Perhaps one of these individuals will be the next disgraced faculty member to draw national headlines. 

More likely, though, he or she is still roaming our campus, teaching, year after year — undetected by the administration while actively corroding the academic experience of Chapman’s students. This scenario should matter as much to the administration — if not more so — than the scandals which generate national publicity and ensuing condemnations.

People will eventually forget about Eastman. But the next time this happens at Chapman — the next “Eastman scandal” that makes local, state or national headlines, further gnawing at this University’s already depleted reputational reserves — will be unequivocally more damaging if we don’t address what is a painfully obvious and systemic issue now

There isn’t shame in identifying and fixing problems, nor in taking ownership and responsibility for them; the latter, in fact, can engender respect. Chapman doesn’t need to be ashamed for uncovering what is clearly a glaring, systemic problem behind the “symptom” that is Eastman. 

 What Chapman should be ashamed of is failing to take any accountability for owning and addressing the Eastman issue, nor self-reflecting on its own structural deficiencies – in any meaningful way – as to how we got to this point in the first place. 

A year and a half after the Jan. 6, 2021 U.S. Capitol riots, which Eastman is purported to have been responsible for planning, the administration continues — in sheepish silence — to put the entire onus of this problem on Eastman, hoping in vain that the community (and frankly, the entire nation) will eventually get tired of it and look away.

That’s not leadership.

What we need at Chapman is accountability. We need the administration to face this issue head-on, without passing the blame off to anyone else, and to earnestly correct the problem on a structural level to ensure that nothing like this happens at our university again. We need Chapman to unearth, then weed out, the source of this problem — root and branch. 

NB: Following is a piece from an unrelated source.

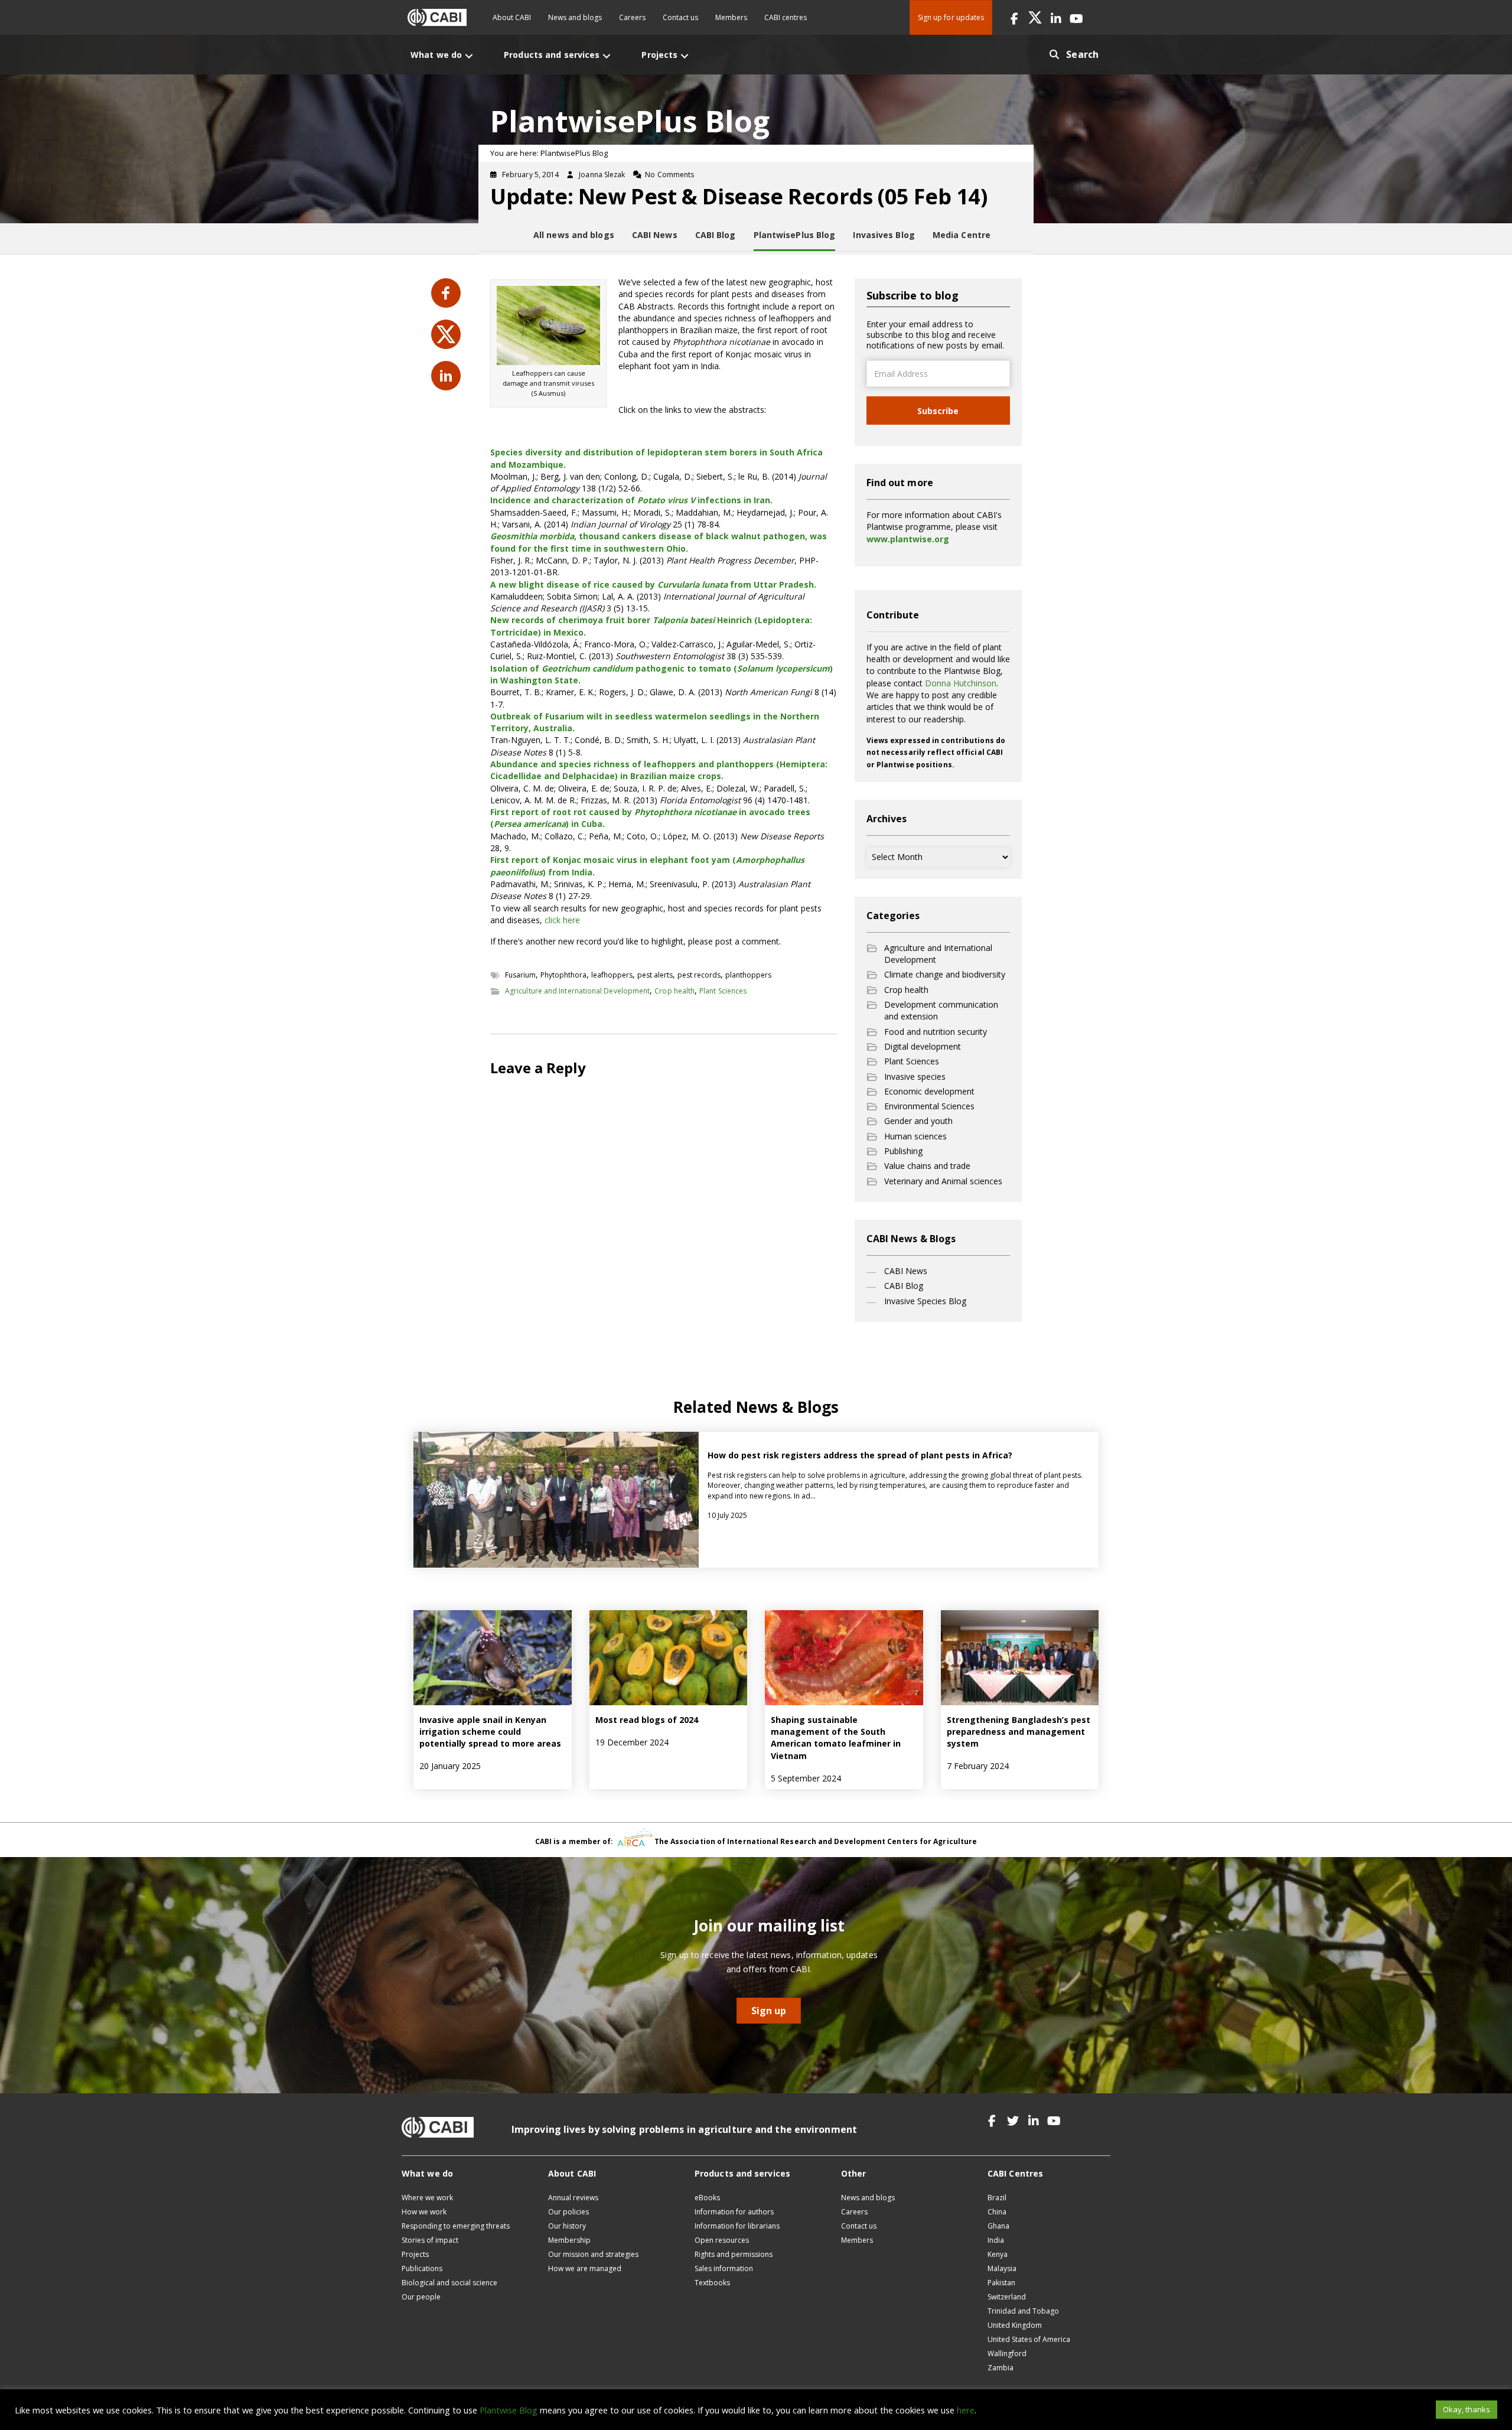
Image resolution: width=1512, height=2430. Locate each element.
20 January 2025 (450, 1765)
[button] (1014, 17)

 That’s all any of us, as leaders or as people, can do. It’s all I ask of Chapman. 

I want to feel pride in my university — to stand the slightest bit taller, not shrink those few inches lower  — when I tell people I go here.

The path out of this nightmare will not be easy. Still, I believe it is possible and that there is still time. I also believe — as a current student and soon-to-be-alumnus of this university — that the effort will always — and unequivocally — be worth it.